| EXERCISE AIM |
Transcribe everything in the listing from the line containing "Where should I" down to the line containing "Looking at the screenshot, I should click(123, 239).", including both of those lines, and leave the pictures out of your answer.

| DATA PROVIDED |
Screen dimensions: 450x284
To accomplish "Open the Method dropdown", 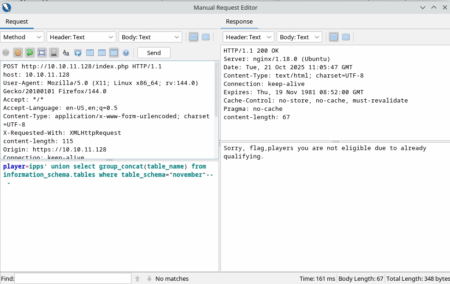I will click(x=22, y=37).
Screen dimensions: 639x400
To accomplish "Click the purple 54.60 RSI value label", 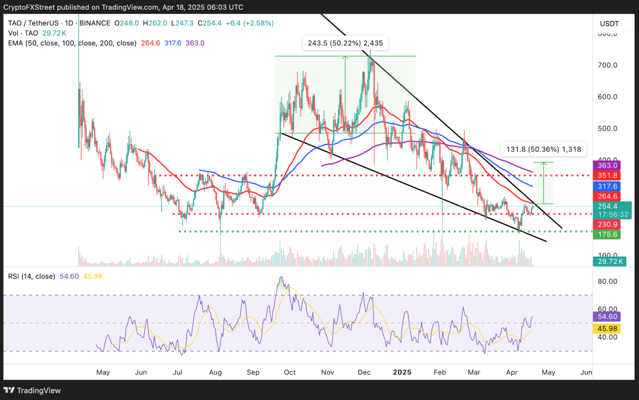I will click(608, 317).
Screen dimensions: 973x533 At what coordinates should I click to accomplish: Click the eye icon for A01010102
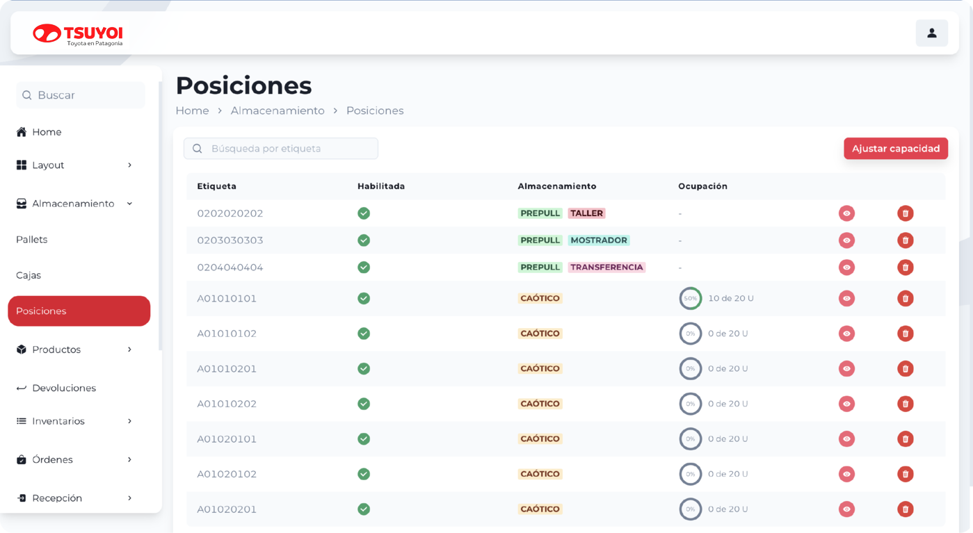coord(846,334)
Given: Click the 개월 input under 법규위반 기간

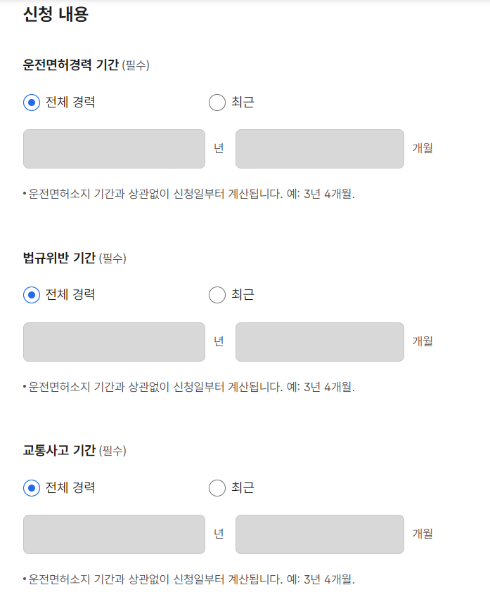Looking at the screenshot, I should (320, 341).
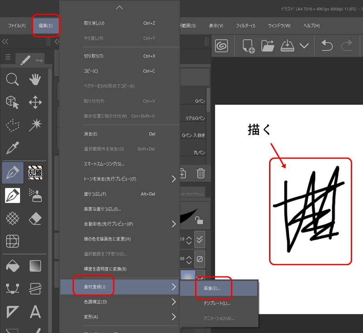The image size is (363, 333).
Task: Collapse the tool panel with the double-chevron
Action: pyautogui.click(x=5, y=41)
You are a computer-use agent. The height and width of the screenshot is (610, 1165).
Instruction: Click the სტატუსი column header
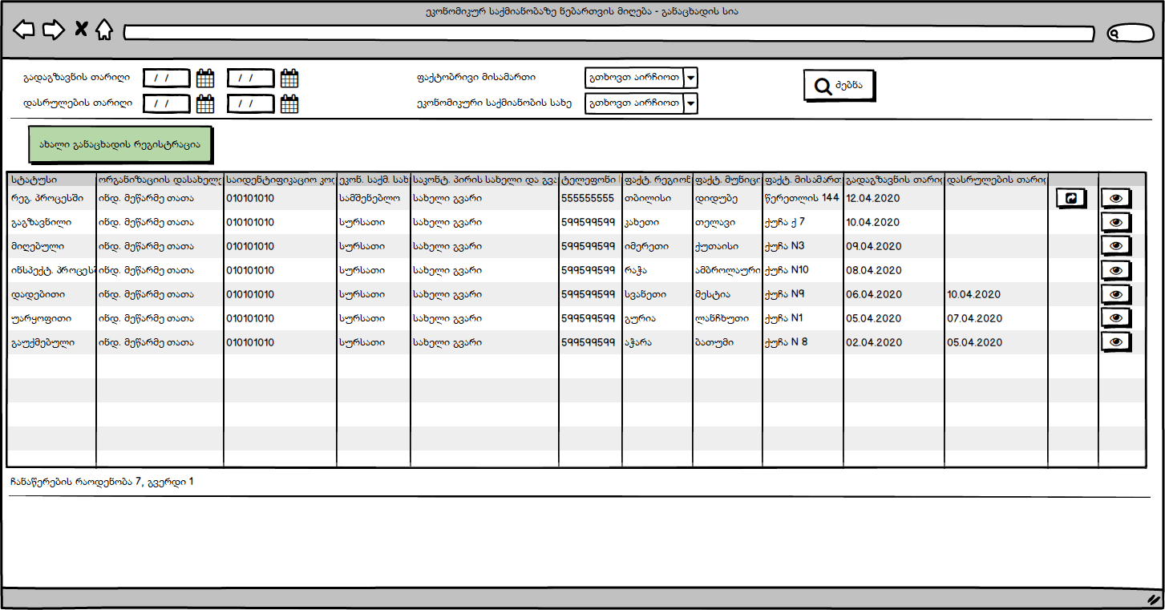pos(51,180)
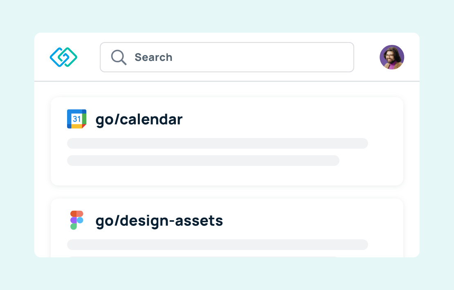Open the go/calendar shortcut link
This screenshot has width=454, height=290.
click(x=139, y=119)
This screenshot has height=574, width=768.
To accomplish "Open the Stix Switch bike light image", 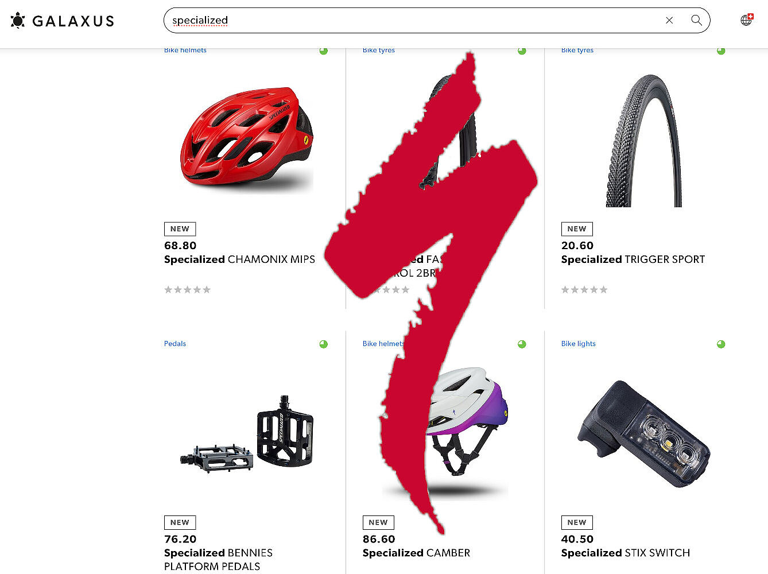I will click(644, 433).
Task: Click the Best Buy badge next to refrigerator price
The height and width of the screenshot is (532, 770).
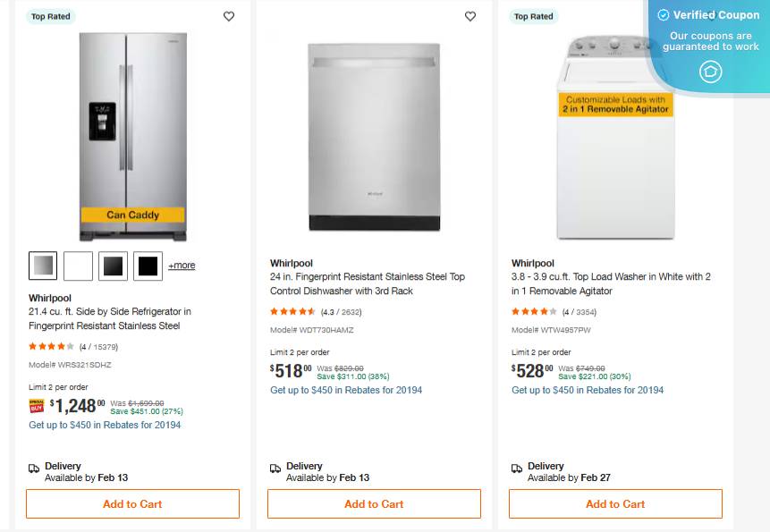Action: tap(36, 405)
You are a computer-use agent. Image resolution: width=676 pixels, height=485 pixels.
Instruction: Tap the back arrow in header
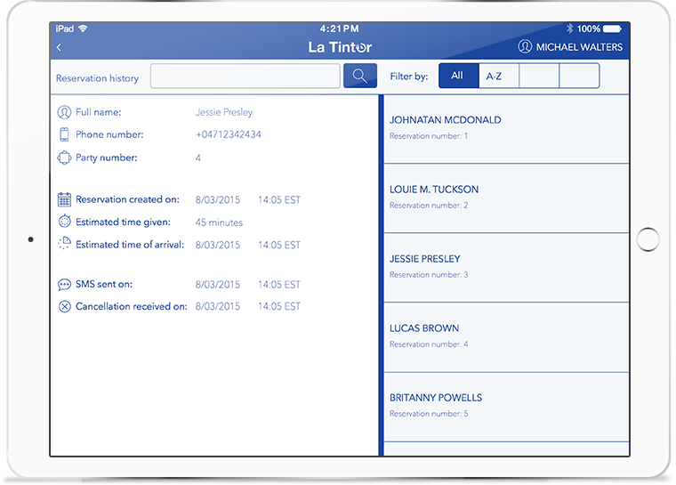coord(59,47)
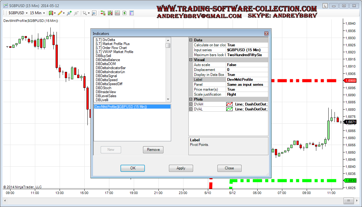This screenshot has height=207, width=362.
Task: Open the chart style candlestick dropdown
Action: point(52,13)
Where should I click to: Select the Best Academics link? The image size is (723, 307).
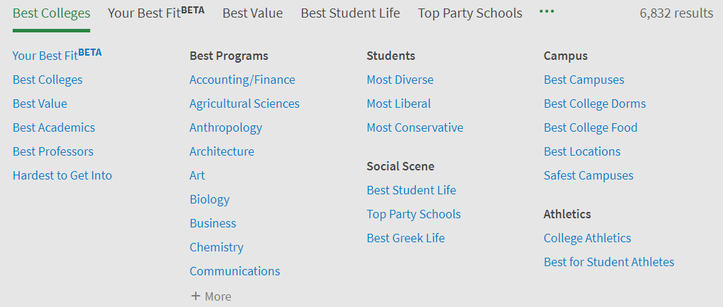[x=54, y=127]

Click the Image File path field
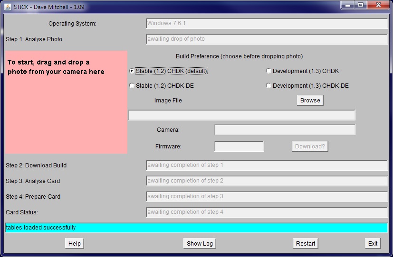coord(242,115)
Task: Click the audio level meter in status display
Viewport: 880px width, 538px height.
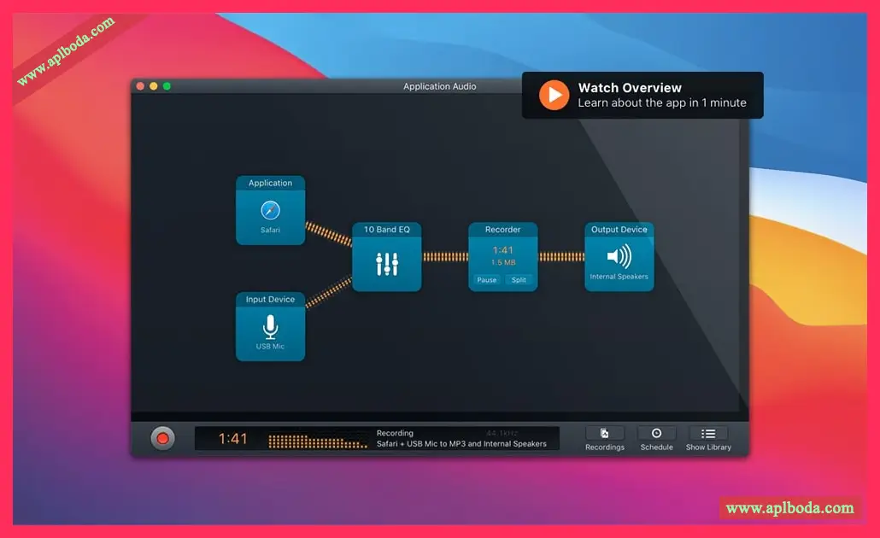Action: click(318, 441)
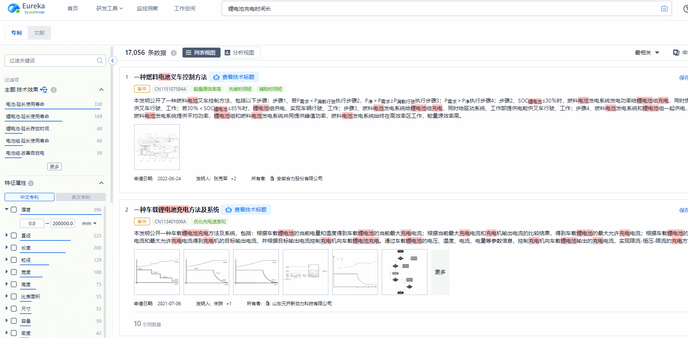
Task: Click the Eureka logo icon
Action: (x=14, y=8)
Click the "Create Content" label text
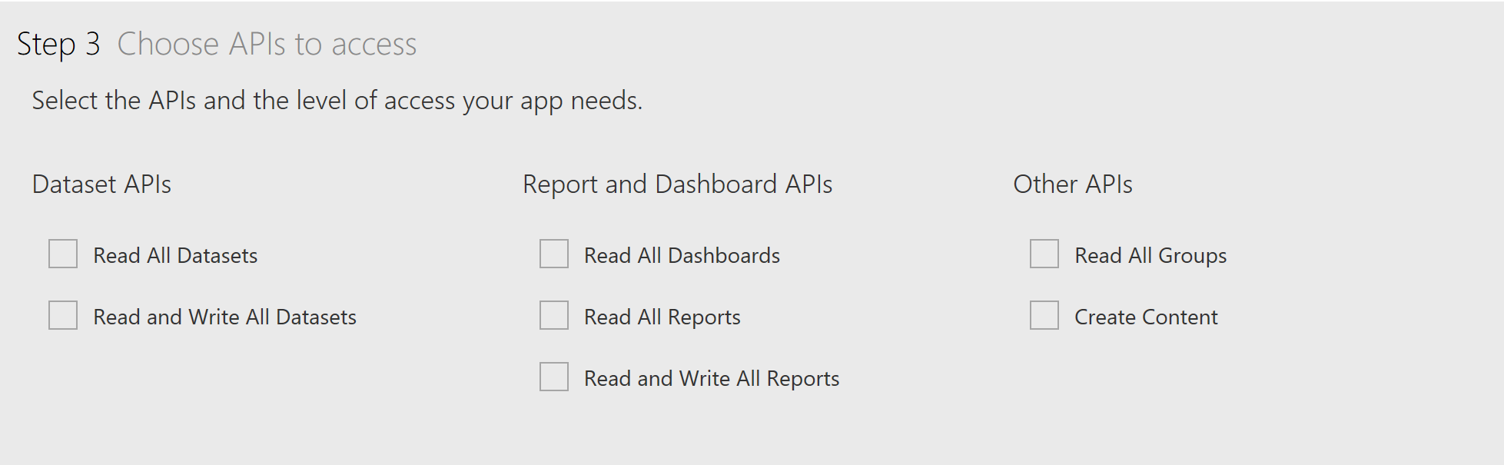 [1145, 317]
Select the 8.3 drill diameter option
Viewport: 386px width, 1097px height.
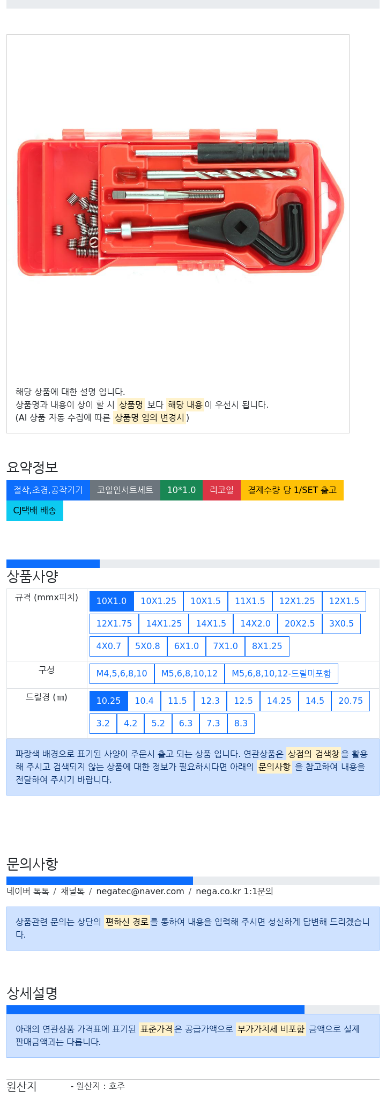pyautogui.click(x=241, y=724)
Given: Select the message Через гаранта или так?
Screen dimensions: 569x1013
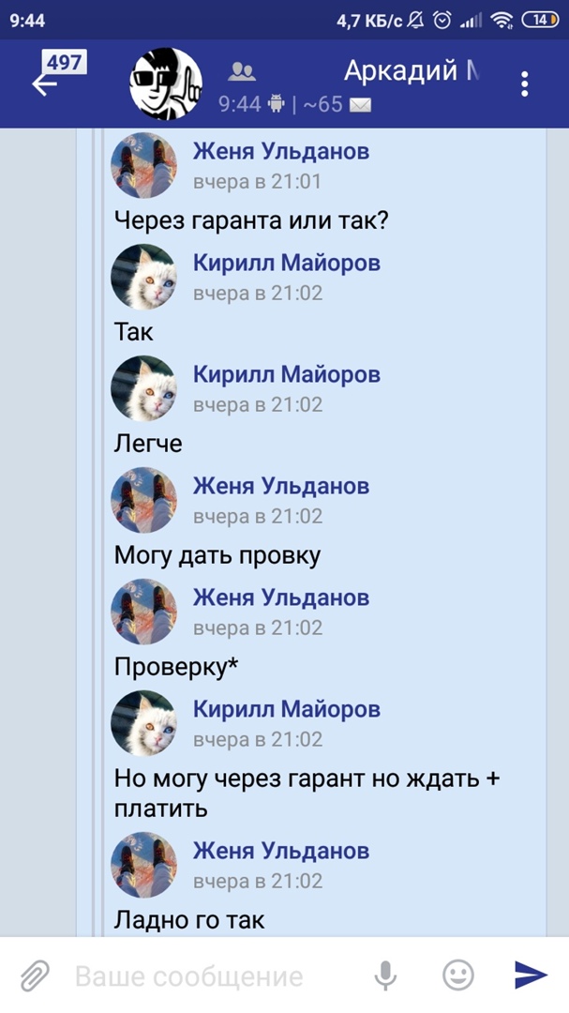Looking at the screenshot, I should (x=252, y=221).
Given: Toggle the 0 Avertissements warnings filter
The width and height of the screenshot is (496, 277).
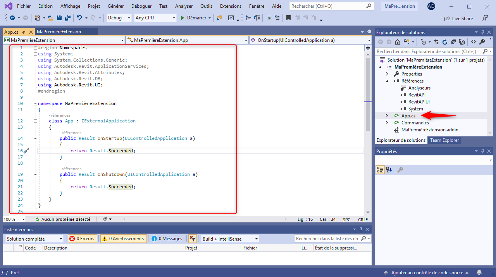Looking at the screenshot, I should click(123, 239).
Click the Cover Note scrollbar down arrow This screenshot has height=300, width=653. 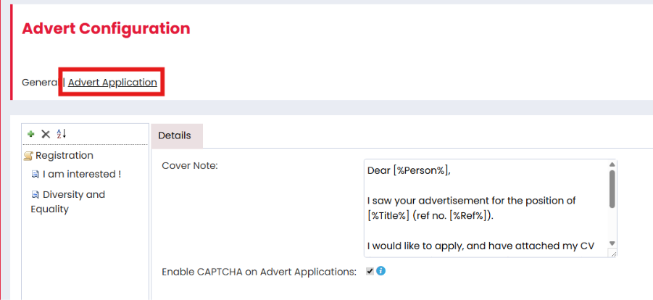[612, 243]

| RESPONSE BELOW |
Where should I click to: Select the Best Academics link? The image size is (723, 307).
[x=54, y=127]

Click the Image File path field
coord(242,115)
Task: Click the audio level meter in status display
Viewport: 880px width, 538px height.
Action: click(318, 441)
Task: Click the Eureka logo icon
Action: (x=14, y=8)
Click the "Create Content" label text
 [1145, 317]
Select the 8.3 drill diameter option
Viewport: 386px width, 1097px height.
pyautogui.click(x=241, y=724)
Given: Select the message Через гаранта или так?
Screen dimensions: 569x1013
Looking at the screenshot, I should (x=252, y=221).
Given: Toggle the 0 Avertissements warnings filter
The width and height of the screenshot is (496, 277).
Looking at the screenshot, I should click(123, 239).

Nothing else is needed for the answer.